Этим пришельцем был Махинда, сын индийского царя Асоки, которого Тисса почитал как могущественного друга и с которым не раз обменивался письмами. Асока встретил Будду бедным ребенком и, в отличие от народа, одаривавшего его подарками, мог предложить тому лишь горсть пыли. Это случилось в прежнем существовании Асоки; в награду за этот дар он снова появился на свет в ранге царя. Как пламенный приверженец Просветленного, он через миссионеров далеко распространил его учение, а на Цейлон послал собственного сына Махинду. Его-то и повстречал Тисса; свой лук в качестве посвятительного дара он повесил в первый храм, который велел соорудить для новой службы.
Здесь тоже возвращающееся: молниеносное изменение, благодаря которому утверждаются великие учения. Видение Петра в Яффе и видение Павла по пути в Дамаск подтверждают эти выборочные мутации; правда, маточный раствор должен быть насыщенным.
На подъеме мы ехали через чайные плантации, которые сменялись рощами и рисовыми полями. Между ними лесистые долины, выводившие далеко наверх, с контурами гор на заднем плане. Агент называл имена и данные, которые выпали у меня из памяти; говоря о Цейлоне, мы в первую очередь думаем о жемчужинах и о чае.
Мы совершили обход одной из мануфактур, где нас любезно приняли и проводили по помещениям. Машины сушили зеленые листья и упаковывали отсортированные, но между этим выполнялось еще много ручной работы. Сингалки стояли рядом с ситами или сидели на корточках на полу зала и отбирали листья; здание было наполнено эфирным благоуханием. Механика тоже создавала легкую вибрацию, соответствующую материи, которая двигалась ею. Важнейшей средой был воздух. Сохраняемость, аромат и возбуждающая сила листьев зависят, так же, как и у опиума, прежде всего от высушивания.
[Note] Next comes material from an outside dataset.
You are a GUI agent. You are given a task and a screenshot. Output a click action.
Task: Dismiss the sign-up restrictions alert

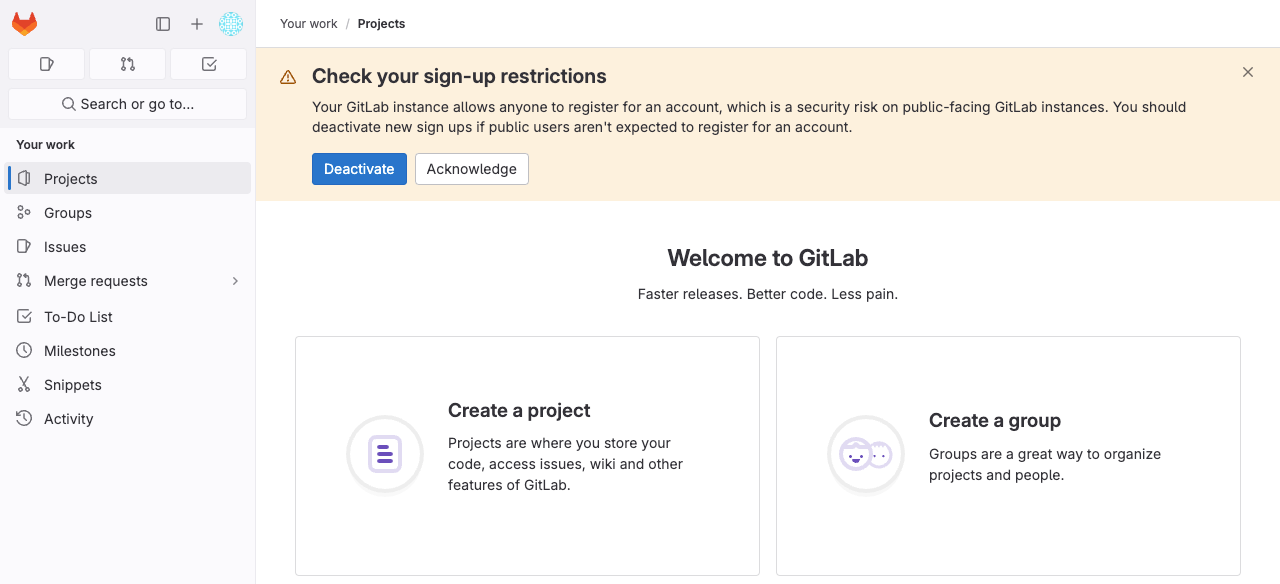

Коробочка мака надрезается при высоком положении солнца, дабы молочный сок правильно подрумянился. При этом в нем возникает цепь алкалоидов вплоть до того, который дарит нам грезы. Связка ключей, последний из которых замыкает. Таким образом, мы оказались в традиционной дрогерии[207], на подовой сушилке, где благодаря тряске и продуванию дозировались тепло и воздух. Здесь использовались вентиляторы, пар, конвейеры, вибрационные сита, циновки и различные решетки — все устройства, через которые проходит чай вплоть до фасовки. Два пакетика нам подарили на прощание.